# Treats/Chew Toys for New Puppy



## RylieJames (Feb 3, 2016)

I'm getting a new puppy next week (yay!). I'm buying supplies and getting everything ready to bring puppy home.

Now, I know I'll need a bunch of chew toys/treats. But with my last poodle there were certain chew items that we weren't able to give her. I do remember that the rawhides were a no-no. Then there were other treats we had to avoid with her, but that was partly because she had severe IBS--so I don't remember which items are bad for all poodles versus which items were just bad for my poodle's condition. So, I don't know if there are any other things I should avoid when shopping for this new pup.

I'm looking at getting some nylabones. I'm looking into the teething ones as well as the edible ones. Are these safe for poodles?

Also, are there any other food/chew type things I should avoid for my new pup?

Thanks!


----------



## Tiny Poodles (Jun 20, 2013)

Dogs have been known to chew pieces off of nylabones.

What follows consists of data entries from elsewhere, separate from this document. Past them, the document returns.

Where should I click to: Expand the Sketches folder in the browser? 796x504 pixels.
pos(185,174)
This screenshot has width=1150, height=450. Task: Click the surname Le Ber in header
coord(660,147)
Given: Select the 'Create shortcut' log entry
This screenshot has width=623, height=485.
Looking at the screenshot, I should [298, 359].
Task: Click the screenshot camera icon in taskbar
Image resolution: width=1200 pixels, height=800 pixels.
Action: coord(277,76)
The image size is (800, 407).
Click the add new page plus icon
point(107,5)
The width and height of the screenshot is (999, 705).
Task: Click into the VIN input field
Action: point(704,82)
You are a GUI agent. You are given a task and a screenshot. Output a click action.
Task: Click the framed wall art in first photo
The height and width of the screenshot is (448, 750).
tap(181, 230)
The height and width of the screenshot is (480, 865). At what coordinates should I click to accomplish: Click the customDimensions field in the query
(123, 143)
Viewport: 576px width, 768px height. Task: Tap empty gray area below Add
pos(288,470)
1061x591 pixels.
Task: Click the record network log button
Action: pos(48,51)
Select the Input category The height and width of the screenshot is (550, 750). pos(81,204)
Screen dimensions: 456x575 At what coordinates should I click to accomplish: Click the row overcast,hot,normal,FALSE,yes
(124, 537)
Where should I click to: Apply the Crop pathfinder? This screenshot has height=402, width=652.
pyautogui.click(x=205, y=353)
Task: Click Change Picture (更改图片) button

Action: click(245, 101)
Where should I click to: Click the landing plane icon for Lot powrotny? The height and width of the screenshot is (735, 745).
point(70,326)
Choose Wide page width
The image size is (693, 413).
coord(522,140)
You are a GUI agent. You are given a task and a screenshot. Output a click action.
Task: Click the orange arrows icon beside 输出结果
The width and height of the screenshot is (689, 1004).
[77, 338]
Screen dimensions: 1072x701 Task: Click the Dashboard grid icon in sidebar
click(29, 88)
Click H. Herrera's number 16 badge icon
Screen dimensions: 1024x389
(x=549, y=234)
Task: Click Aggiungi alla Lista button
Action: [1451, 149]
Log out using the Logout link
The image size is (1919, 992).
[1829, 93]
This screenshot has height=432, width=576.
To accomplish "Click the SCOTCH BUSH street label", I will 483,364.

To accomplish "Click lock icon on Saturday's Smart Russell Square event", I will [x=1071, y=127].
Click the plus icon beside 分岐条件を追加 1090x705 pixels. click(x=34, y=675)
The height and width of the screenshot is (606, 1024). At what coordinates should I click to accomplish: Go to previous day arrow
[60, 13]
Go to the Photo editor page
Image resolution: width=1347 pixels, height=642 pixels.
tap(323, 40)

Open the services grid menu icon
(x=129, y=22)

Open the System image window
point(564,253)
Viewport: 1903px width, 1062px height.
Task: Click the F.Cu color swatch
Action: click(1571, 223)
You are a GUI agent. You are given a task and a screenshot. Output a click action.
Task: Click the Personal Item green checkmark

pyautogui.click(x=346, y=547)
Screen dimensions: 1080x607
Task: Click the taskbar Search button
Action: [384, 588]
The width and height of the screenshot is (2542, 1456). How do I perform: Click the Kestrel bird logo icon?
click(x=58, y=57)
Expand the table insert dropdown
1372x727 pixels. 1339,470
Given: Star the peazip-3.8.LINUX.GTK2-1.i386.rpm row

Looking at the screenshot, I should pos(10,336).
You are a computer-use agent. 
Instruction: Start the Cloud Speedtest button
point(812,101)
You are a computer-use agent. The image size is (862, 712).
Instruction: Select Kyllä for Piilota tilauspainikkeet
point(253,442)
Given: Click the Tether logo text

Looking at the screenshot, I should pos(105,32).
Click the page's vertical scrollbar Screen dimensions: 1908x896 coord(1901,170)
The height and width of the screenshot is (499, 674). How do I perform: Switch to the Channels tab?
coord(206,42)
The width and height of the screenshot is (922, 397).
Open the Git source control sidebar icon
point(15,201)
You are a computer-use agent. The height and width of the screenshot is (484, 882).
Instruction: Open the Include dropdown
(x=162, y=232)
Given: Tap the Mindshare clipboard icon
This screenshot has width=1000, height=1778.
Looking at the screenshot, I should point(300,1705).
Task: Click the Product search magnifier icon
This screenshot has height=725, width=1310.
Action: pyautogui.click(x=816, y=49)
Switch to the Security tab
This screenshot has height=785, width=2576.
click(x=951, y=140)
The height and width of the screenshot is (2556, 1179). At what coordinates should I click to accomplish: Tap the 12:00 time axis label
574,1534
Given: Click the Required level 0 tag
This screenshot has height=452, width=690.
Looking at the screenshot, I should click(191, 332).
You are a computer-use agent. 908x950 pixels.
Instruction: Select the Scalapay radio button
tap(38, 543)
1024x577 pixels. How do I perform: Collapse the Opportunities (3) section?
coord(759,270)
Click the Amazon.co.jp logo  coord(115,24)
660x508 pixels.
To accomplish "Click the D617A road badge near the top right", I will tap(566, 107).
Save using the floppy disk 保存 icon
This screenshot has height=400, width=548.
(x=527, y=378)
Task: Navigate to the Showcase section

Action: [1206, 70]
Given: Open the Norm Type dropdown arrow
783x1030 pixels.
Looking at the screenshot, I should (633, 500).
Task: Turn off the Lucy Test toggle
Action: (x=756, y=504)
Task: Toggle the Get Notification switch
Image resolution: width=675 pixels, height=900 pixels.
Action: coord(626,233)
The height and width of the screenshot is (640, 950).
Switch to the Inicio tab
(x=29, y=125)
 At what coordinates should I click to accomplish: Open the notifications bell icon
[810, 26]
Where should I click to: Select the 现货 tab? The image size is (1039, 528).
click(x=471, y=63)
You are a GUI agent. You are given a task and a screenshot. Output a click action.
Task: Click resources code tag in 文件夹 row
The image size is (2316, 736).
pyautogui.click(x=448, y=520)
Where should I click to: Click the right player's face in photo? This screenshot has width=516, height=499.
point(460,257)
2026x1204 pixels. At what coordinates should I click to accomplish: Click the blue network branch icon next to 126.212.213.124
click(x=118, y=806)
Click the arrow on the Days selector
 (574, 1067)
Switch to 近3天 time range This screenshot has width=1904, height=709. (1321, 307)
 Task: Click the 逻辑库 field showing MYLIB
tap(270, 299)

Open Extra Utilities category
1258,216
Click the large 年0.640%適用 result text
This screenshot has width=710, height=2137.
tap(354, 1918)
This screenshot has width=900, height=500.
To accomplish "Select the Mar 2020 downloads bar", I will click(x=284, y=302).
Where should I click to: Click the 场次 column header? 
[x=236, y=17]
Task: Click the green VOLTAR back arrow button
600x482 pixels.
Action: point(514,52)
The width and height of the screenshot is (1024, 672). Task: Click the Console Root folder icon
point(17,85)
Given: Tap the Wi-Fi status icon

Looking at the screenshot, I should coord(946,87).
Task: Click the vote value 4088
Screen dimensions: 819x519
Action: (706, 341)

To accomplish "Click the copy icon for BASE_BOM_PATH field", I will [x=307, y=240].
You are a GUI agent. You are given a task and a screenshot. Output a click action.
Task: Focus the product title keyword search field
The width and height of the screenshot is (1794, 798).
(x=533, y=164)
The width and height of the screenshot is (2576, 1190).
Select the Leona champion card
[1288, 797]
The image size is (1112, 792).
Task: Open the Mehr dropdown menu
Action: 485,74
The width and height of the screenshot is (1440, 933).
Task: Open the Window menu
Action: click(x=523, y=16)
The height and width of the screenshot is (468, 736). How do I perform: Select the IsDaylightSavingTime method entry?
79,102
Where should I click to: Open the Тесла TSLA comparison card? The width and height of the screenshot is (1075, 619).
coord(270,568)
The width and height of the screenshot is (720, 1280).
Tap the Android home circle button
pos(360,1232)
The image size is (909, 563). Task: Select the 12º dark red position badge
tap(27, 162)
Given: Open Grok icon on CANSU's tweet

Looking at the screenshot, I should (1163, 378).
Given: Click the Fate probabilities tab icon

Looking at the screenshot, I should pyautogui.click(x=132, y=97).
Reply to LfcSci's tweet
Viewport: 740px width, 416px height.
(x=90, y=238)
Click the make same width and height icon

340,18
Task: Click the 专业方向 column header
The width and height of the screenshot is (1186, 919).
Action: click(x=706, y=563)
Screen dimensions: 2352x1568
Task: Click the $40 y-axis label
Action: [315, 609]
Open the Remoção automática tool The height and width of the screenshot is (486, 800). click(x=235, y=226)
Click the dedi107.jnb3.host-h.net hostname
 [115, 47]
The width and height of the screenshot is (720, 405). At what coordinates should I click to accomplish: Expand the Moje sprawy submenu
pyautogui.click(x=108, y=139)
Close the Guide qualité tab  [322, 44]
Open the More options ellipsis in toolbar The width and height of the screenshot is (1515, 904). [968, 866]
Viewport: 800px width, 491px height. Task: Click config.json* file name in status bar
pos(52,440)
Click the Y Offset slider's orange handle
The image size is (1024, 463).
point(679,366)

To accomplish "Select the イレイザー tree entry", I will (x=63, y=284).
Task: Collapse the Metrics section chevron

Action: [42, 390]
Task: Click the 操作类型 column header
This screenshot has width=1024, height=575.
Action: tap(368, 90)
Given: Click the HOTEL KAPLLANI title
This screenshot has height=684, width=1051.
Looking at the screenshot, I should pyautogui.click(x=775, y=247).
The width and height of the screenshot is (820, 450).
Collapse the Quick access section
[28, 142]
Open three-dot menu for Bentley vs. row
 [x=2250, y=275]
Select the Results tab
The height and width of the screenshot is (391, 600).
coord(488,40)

I personally knew someone whose dog had chewed it in half and swallowed a piece which lodged in it's throat. The dog lived but would have to have tube feedings the rest of it's life so the vet adopted it.


----------



## PhoebeAndMe (Dec 25, 2015)

Both Phoebe and Seamus chew CHUNKS out of Nylabones. I hadn't had chewers in a long time (we got our last dog in the late 90s) so I thought "well great these now suck" as I always liked Buster Cube, Kongs and Nylabones. It scared me and rightfully so. Seamus and Phoebe supposedly are both around two, and with Seamus I know because when he was found in Kabul the pictures show a definite puppy...and still chew a lot!

There are SO many more good toys out there now! I like Planet Earth's stuff a lot, we still have the red Kong although Phoebe is the only one that likes it, I'll have to see who made her Sasquash but it was rated pretty highly and seems to be performing well for a plush toy but that is the name and it's on Amazon, and the people that make the Goughnuts make extremely tough toys...but neither of my dogs pick the stick up (Seamus never and Phoebe only if there's nothing else). We had some supposedly "indestructible" tire toy...that lasted all of five minutes. Unlike my MIL I've never had a dog interested in toys that is satisfied with Dollar Store ones LOL.

I'm sure there's more. I've gotten even more recommendations here too!

I don't do raw hide, cow or pig stuff...we had issues with our last dog with those things and I don't want to risk it now.

I also saw something today that you freeze and supposedly helps with teething. All the dogs I've ever had and have now love bits of crushed ice as treats so who knows.

ETA: Now I may be anal retentive, but I wouldn't leave my puppy alone with a plush toy. 

The other thing is and Tiny Poodles' post reminded me and I don't think you'd do it, but one of my dads friends also breeds, shows and raced (my dad and him quit around age 65) Sammies. Anyway, one of the people he vetted and sold a puppy to put blankets and towels to keep him warm. But they also left him unattended and he ended up dying with what I was told was an intestinal blockage. Puppies (and some dogs) will surprise you. I just am really always neurotic about scrunchies and the like around them too (and my cats, after many arguments with my teenage daughter I started throwing out her earrings and posts she just left EVERYWHERE).


----------



## PhoebeAndMe (Dec 25, 2015)

Tiny Poodles said:


> Dogs have been known to chew pieces off of nylabones. I personally knew someone whose dog had chewed it in half and swallowed a piece which lodged in it's throat. The dog lived but would have to have tube feedings the rest of it's life so the vet adopted it.


Oh that is awful! Thankfully the vet adopted it, but scary.


----------



## Tiny Poodles (Jun 20, 2013)

You really do need to get to knew your puppy and what they are capable of, but generally the only thing that I will leave a puppy alone with is a Kong and a large bully stick- they really cannot break a chunk off a bully, it just dissolves as they chew, so as long as you are confident that your puppy won't have enough time to chew it down to a choking size piece it is pretty safe. My train also recommends those hallow sterilized bones stuffed like a Kong, but Timi never had much interest in them once the stuffing was out.
And yup, there are some pups that you can't even trust with bedding, you just have to see how they are...


----------